Circa i presupposti temporali di ammissibilità dell'istanza di revoca anticipata di una misura di sicurezza personale, proposta da un condannato in espiazione della pena, si registra un contrasto in seno alla S.C.: secondo un orientamento, se si ammettesse un'indiscriminata possibilità di esercizio del diritto del condannato ad una verifica della pericolosità sociale anche in epoca di molto anticipata alla scadenza della pena, ne deriverebbe il rischio di un'attività giurisdizionale inutile, poiché in caso di conferma della pericolosità, la verifica dovrebbe comunque essere ripetuta nell'imminenza della detta scadenza, con conseguente violazione del principio di economia processuale, valevole anche per il procedimento di sorveglianza (Cass. I, n. 54089/2017).

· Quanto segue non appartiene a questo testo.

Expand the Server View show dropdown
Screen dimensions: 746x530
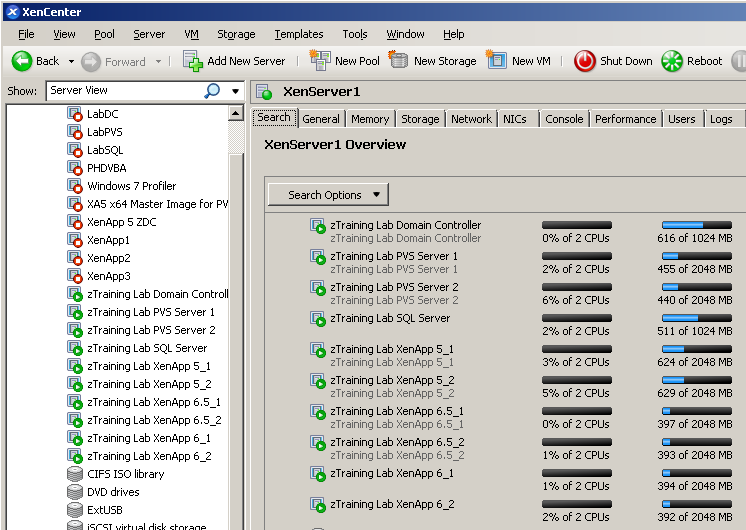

Secondo altro orientamento, invece, pur essendo richiesto un minimo di distanza temporale tra il momento della definitività del titolo e quello della richiesta di rivalutazione della pericolosità sociale, in nessun caso è estraibile, dalle disposizioni normative applicabili, una «regola» di necessaria prossimità della domanda al 'fine pena'. Ne consegue che ai fini dell'ammissibilità dell'istanza di revoca anticipata di una misura di sicurezza personale, avanzata da un condannato in espiazione della pena, non è necessario che sia prossimo il termine della pena (Cass. I, n. 49242/2017).

Ai fini della revoca anticipata, nel caso di soggetti internati, può assumere decisivo rilievo la relazione dei sanitari della struttura in cui la persona si trova ricoverata, ma hanno anche grande importanza la natura e la gravità dei fatti reato per cui si procede.

Il procedimento può prendere l'avvio da un'istanza avanzata dall'interessato, diretta alla sostituzione della misura con altra meno gravosa, presentata prima della scadenza del periodo minimo di durata, atteso che il potere di revoca anticipata contiene anche quello di trasformazione e sostituzione di una misura con altra di contenuto minore.

La giurisprudenza ha ritenuto illegittimo il provvedimento con cui il magistrato di sorveglianza dichiari inammissibile «de plano» l'istanza di revoca anticipata della misura di sicurezza, in quanto il giudizio relativo implica valutazioni discrezionali che impongono l'instaurazione del contraddittorio, con l'attivazione del procedimento in camera di consiglio (Cass. I, n. 46986/2007).

Il provvedimento di revoca è appellabile davanti al Tribunale di sorveglianza ai sensi degli artt. 680 c.p.p. e 70, l. n. 354/1975.

Casistica

Il magistrato di sorveglianza, nel disporre la libertà vigilata nei confronti di persona condannata alla quale sia stata comminata tale misura di sicurezza, deve accertare la persistenza della pericolosità sociale riferita al momento dell'applicazione della misura. In tale ipotesi non può farsi luogo a revoca anticipata della misura se la persona ad essa sottoposta non ha cessato di essere socialmente pericolosa: la puntuale osservanza di tale regola postula una sicura e positiva valutazione della cessazione della pericolosità per fatti sopravvenuti e concludenti. Il mero dubbio al riguardo — anche dopo l'intervento della Corte costituzionale — non consente il superamento della prognosi già effettuata, e l'anticipazione del riesame della pericolosità da svolgersi a norma dell'art. 208 (Cass., I, n. 2095/1993).

Bibliografia

Siclari, Applicazione ed esecuzione delle misure di sicurezza personali, Milano, 1977.